To do that i've configured my MockMvc object to use a web application context and spring security as so:
#Test
#Transactional
public void getAllContacts() throws Exception {
restContactMockMvc = MockMvcBuilders
.webAppContextSetup(context)
.apply(springSecurity())
.build();
restContactMockMvc.perform(get("/api/contacts")).andExpect(status().isOk());
}
The problem is that I've also configured the app to require HTTPS, and whenever I run this unit test I get a 302 redirect response since it appears to be trying to send an HTTP request instead of HTTPS.
The way I've enforced HTTPS is with the following line in SecurityConfiguration.configure(HttpSecurity http):
if (env.acceptsProfiles("!dev"))http.requiresChannel().anyRequest().requiresSecure();
So, my question is how can I get my unit test to run correctly? Probably either by sending a mock HTTPS request, or by disabling HTTPS in the case of running a unit test?
Using Springs MockMvc stuff you can also specify that you want to send a mock HTTPS request using the secure(true) method as follows:
restContactMockMvc.perform( get("/api/contacts").secure( true ) ).andExpect( status().isOk() )
I'm answering my own question with the fix that i've started using, in hopes that this can help others. I'm still open to other better solutions.

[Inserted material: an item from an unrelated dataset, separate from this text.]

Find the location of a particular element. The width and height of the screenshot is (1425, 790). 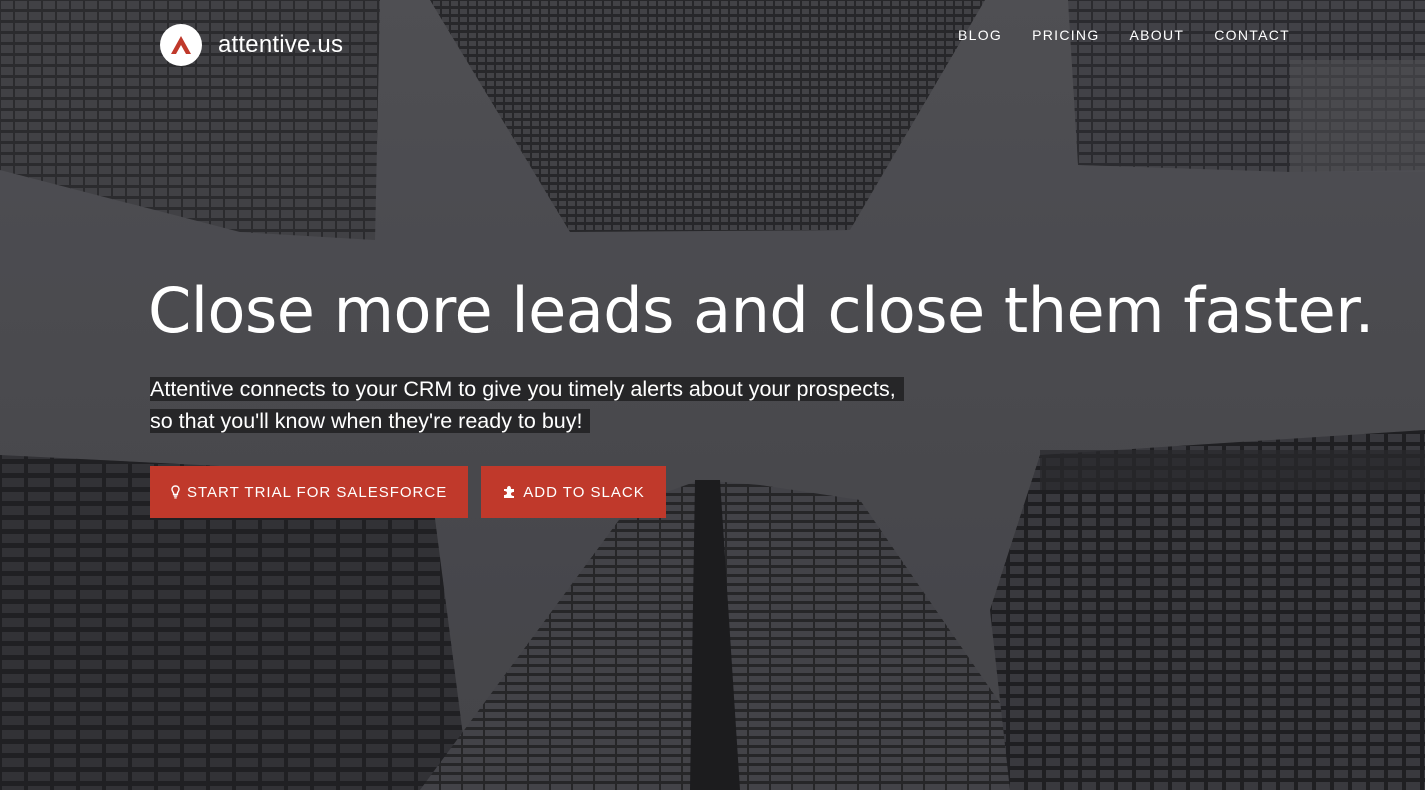

hero-headline: Close more leads and close them faster. is located at coordinates (761, 310).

In SecurityConfiguration.configure(HttpSecurity http) method, i've modified the if statement for enforcing https to skip it if we are running an integrationTest:
if (env.acceptsProfiles("!dev") && !((StandardEnvironment) env).getPropertySources().contains("integrationTest")) {
http.requiresChannel().anyRequest().requiresSecure();
}
In addition to the correct answer of #rhinds you can also add this code to your #Before method to have all calls be secure by default:
import static org.springframework.test.web.servlet.setup.MockMvcBuilders.standaloneSetup;
import static org.springframework.test.web.servlet.request.MockMvcRequestBuilders.get;
import static org.springframework.security.test.web.servlet.request.SecurityMockMvcRequestPostProcessors.testSecurityContext;
public class YourTestClass {
#Autowired
private Filter springSecurityFilterChain;
#Autowired
private SecurityTestController securityTestController;
private MockMvc mockMvc;
#Before
public void setup() {
mockMvc = standaloneSetup(securityTestController)

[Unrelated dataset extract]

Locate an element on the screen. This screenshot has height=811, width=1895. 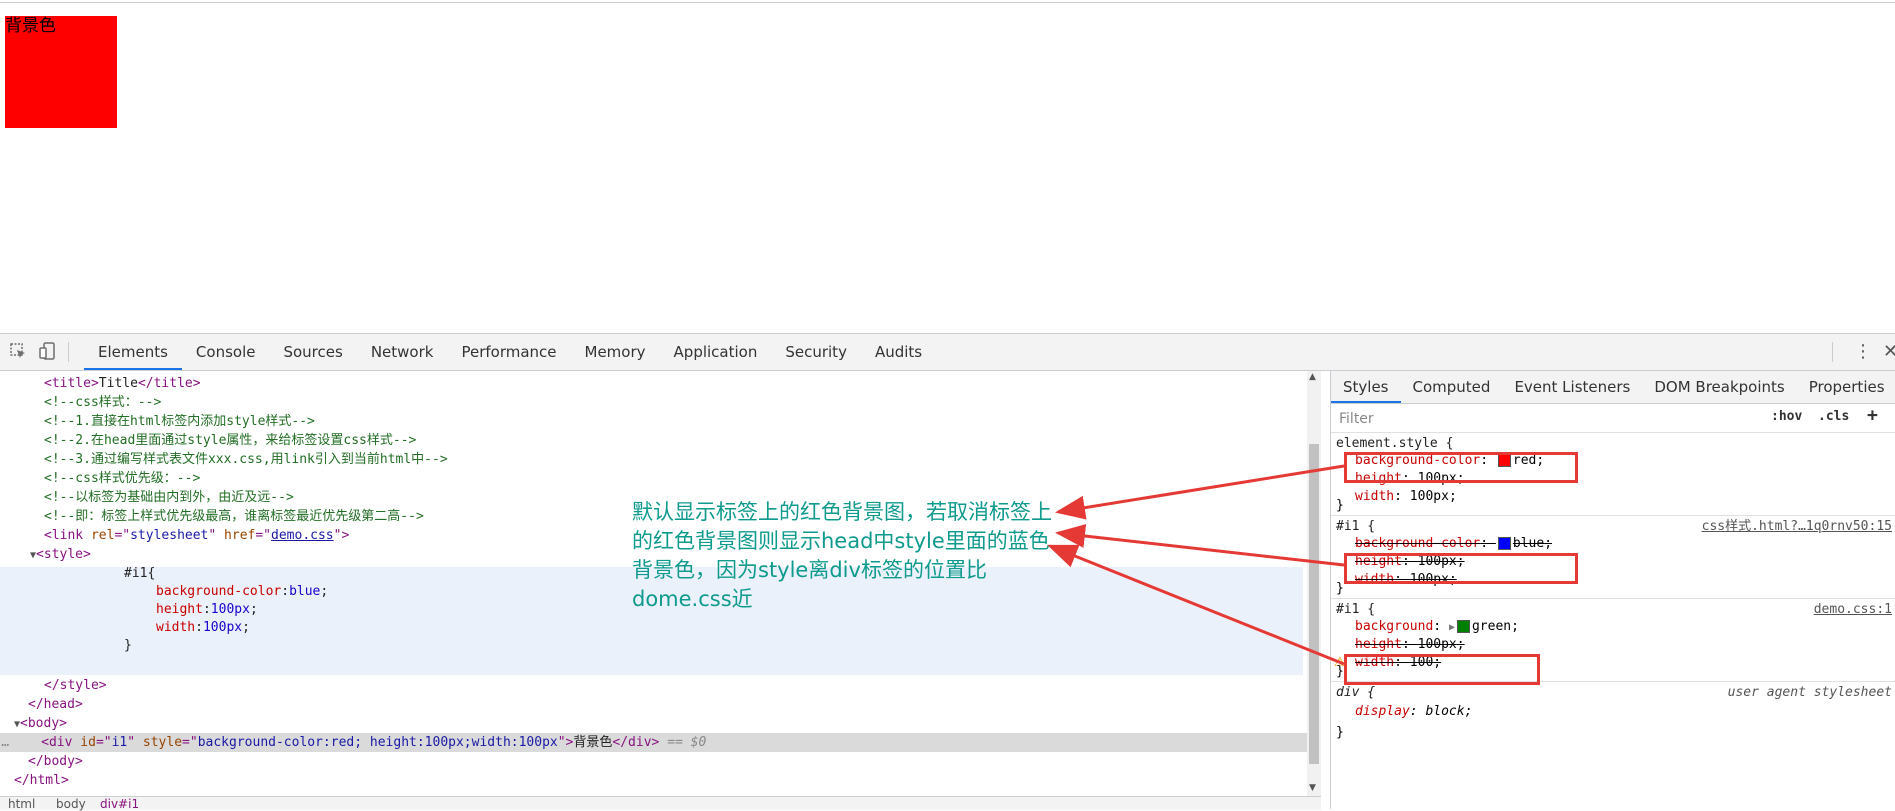
rule-selector: element.style { is located at coordinates (1395, 444).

.addFilters(springSecurityFilterChain)
.defaultRequest(get("/").secure(true).with(testSecurityContext()))
.build();
}
// Your Tests Here
#Test
public void httpsRedirect() throws Exception {
mockMvc.perform(get("/").secure(false))
.andExpect(status().isFound())
.andExpect(result -> StringUtils.isNotEmpty(result.getResponse().getHeader("Location")))

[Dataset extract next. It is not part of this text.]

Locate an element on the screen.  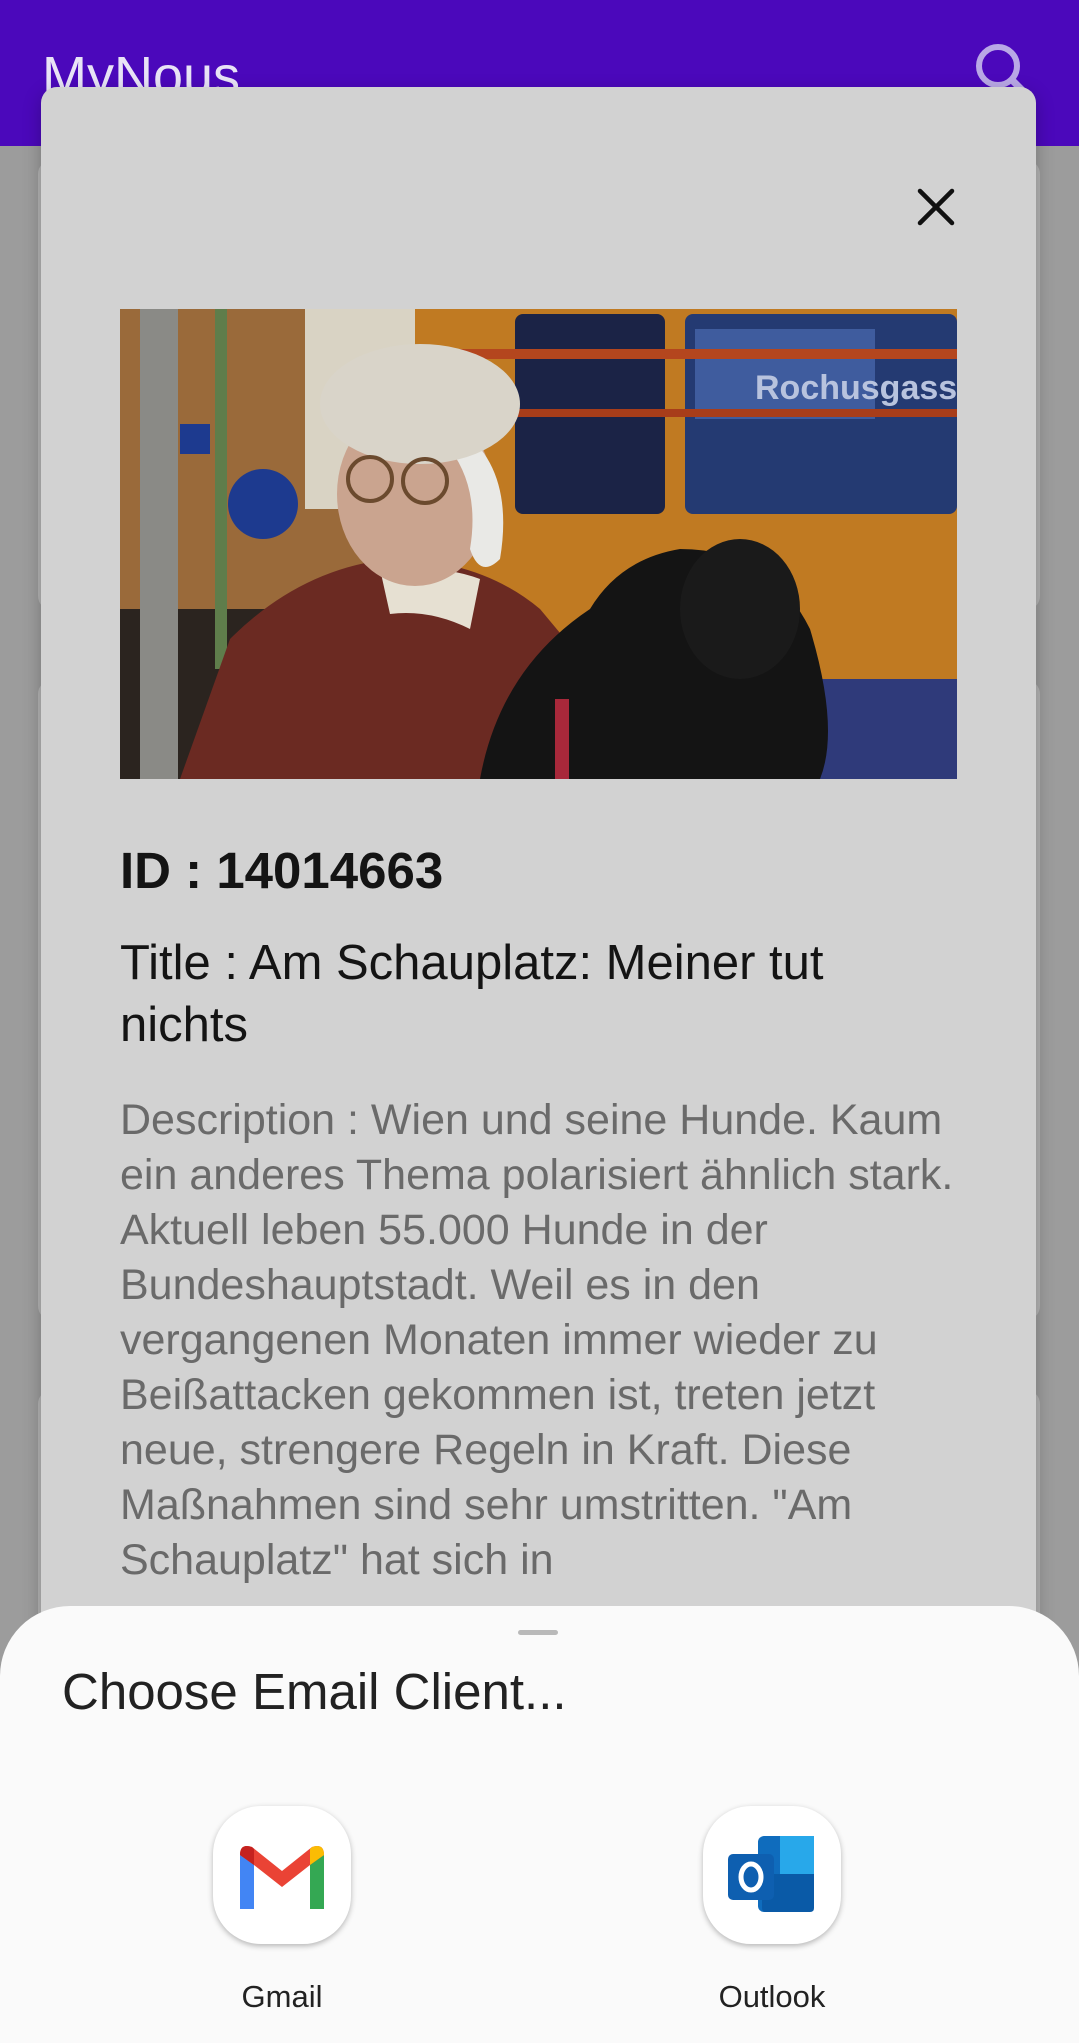
outlook-label: Outlook is located at coordinates (772, 1996).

.andExpect(result -> result.getResponse().getHeader("Location").startsWith("https://"));
}
}
With a bad configuration, Spring Security can change response status to "302 FOUND". Double check your security config.
#Bean
#Throws(Exception::class)
fun authTokenFilterBean(): CustomAuthTokenFilter {
val authTokenFilter = CustomAuthTokenFilter()
// if you don't have these lines, add them:
authTokenFilter.setAuthenticationSuccessHandler(MyAuthSuccessHandler())
authTokenFilter.setAuthenticationFailureHandler(MyAuthFailureHandler())
return authTokenFilter
}
where
CustomAuthTokenFilter is your custom implementation of AbstractAuthenticationProcessingFilter;
MyAuthSuccessHandler and MyAuthFailureHandler are handlers provided by you. They can be empty, or they can contain your custom logic.